# TASK DESCRIPTION:
Reproduce exactly the lines from the one containing "507x625 pixels." through the end of the entries, including both. Drop the pictures.

# Pixel coordinate grounding data:
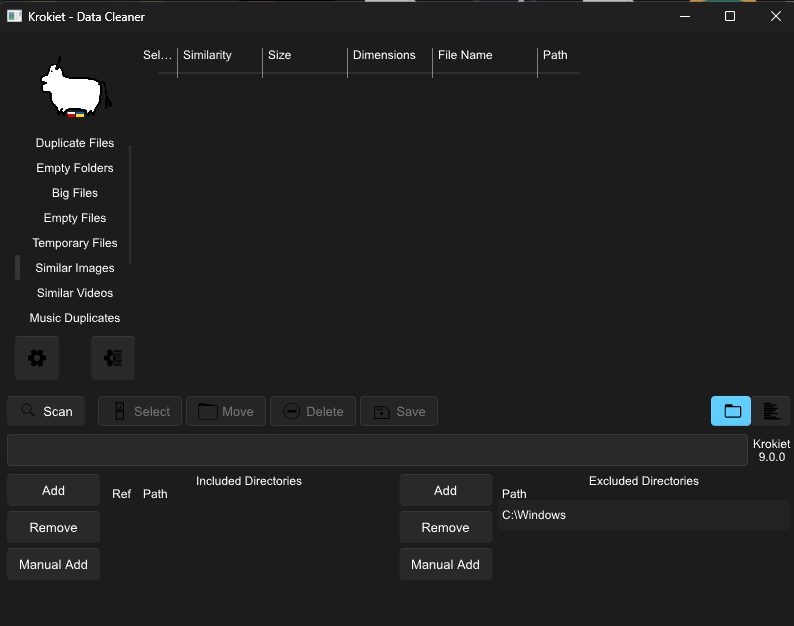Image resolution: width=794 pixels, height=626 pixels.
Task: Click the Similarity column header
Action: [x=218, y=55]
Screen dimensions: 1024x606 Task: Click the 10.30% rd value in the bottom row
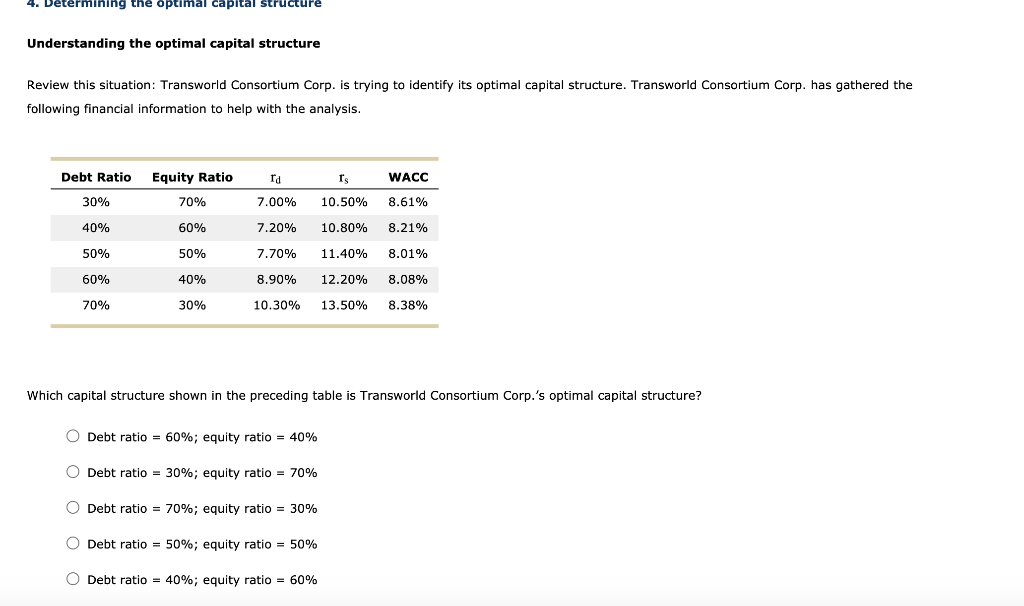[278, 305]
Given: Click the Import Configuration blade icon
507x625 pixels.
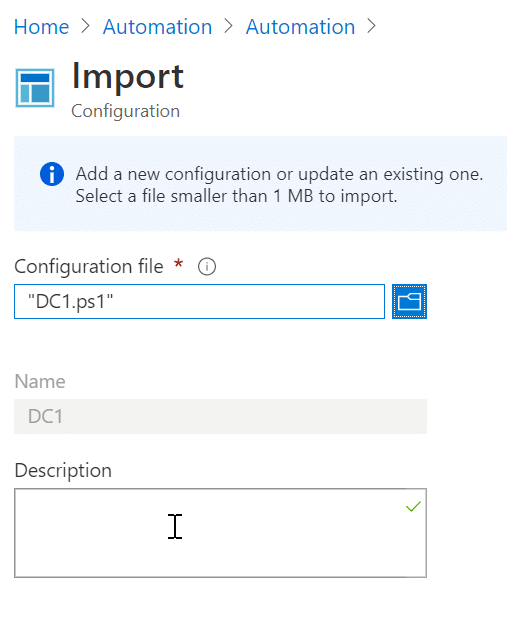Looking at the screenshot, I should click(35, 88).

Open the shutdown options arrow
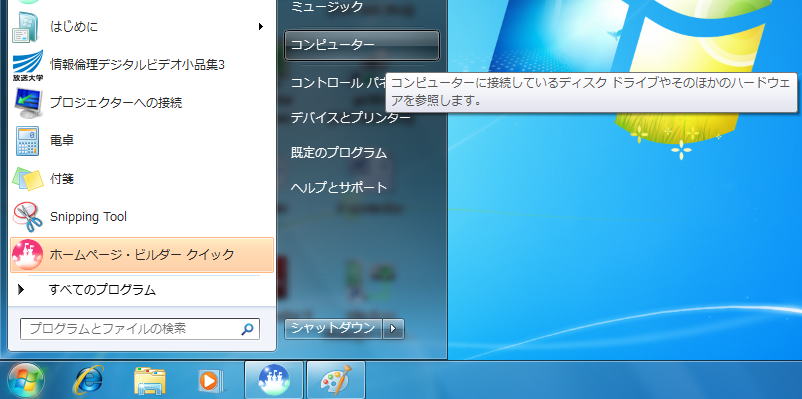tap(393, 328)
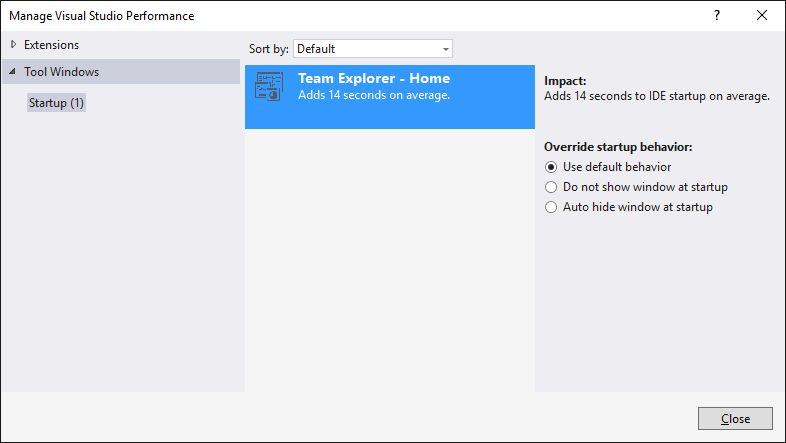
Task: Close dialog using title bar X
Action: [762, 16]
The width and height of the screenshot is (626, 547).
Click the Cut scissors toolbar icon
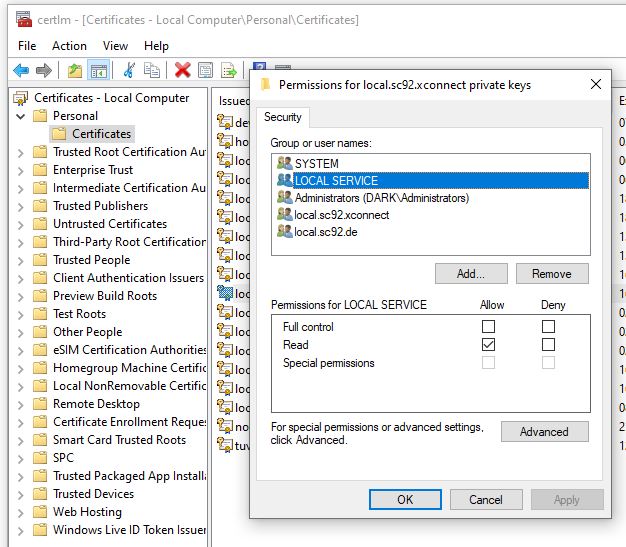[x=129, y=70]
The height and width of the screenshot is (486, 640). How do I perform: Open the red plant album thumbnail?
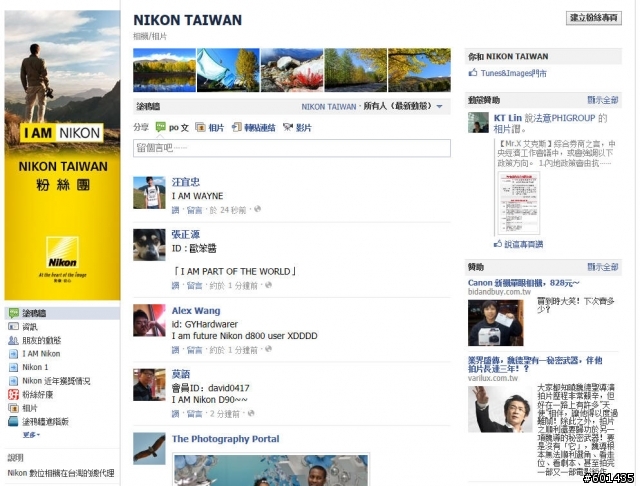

# TASK RESULT:
507x625 pixels.
Looking at the screenshot, I should click(35, 88).

Open the shutdown options arrow
tap(393, 328)
Task: Close dialog using title bar X
Action: [762, 16]
The width and height of the screenshot is (626, 547).
Click the Cut scissors toolbar icon
[x=129, y=70]
The height and width of the screenshot is (486, 640). How do I perform: Open the red plant album thumbnail?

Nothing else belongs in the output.